Rhythm control in persistent atrial fibrillation improves endothelial function without uniform anti-inflammatory effects: A 9-month prospective cohort study

Abstract

Background

Atrial fibrillation (AF) is associated with systemic inflammation, endothelial dysfunction, and adverse cardiovascular outcomes. While there is robust evidence, that inflammation contributes to AF pathogenesis, the existence of a reverse relation – whether AF contributes to inflammation − remains elusive. This study therefore evaluates the impact of rhythm control on systemic inflammation and endothelial function.

Methods

In this prospective observational study, 124 patients with persistent AF undergoing successful rhythm control therapy (electrical cardioversion or catheter ablation) were followed for nine months. Various Cytokines, high-sensitivity C-reactive protein (hsCRP), flow-mediated dilation (FMD) and additional inflammatory biomarkers were measured at baseline, 1 week, 1 month, 3 months, and 9 months.
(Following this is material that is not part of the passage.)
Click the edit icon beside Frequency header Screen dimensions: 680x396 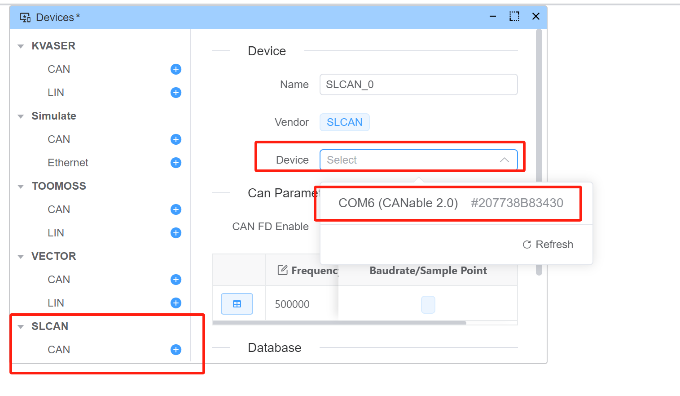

FMD was assessed by high-resolution brachial artery ultrasound. Patients with AF recurrence throughout the follow-up period were excluded from primary analysis.

Results

In patients without AF recurrence, FMD improved significantly from 6.3 % (4.6–8.3) to 7.6 % (5.1–8.8) (p < 0.001). HsCRP, IL-8 and fibrinogen declined modestly (p = 0.002, p < 0.001 and p < 0.001, respectively), whereas IL-2, IP-10, IL-12p70, MCP-1 and TNF-α increased significantly over time (all p < 0.001). Elevated pre-treatment hsCRP was weakly associated with AF recurrence (r = 0.20, p = 0.023; AUC = 0.61). IL-6 showed temporal variation but no sustained change from baseline.

Conclusion

Rhythm control therapy in persistent AF is associated with an improvement of endothelial function but not with a homogeneous improvement of systemic inflammatory serological profiles. Thus, the improvement in FMD appears to be mediated primarily by hemodynamic restoration rather than anti-inflammatory effects.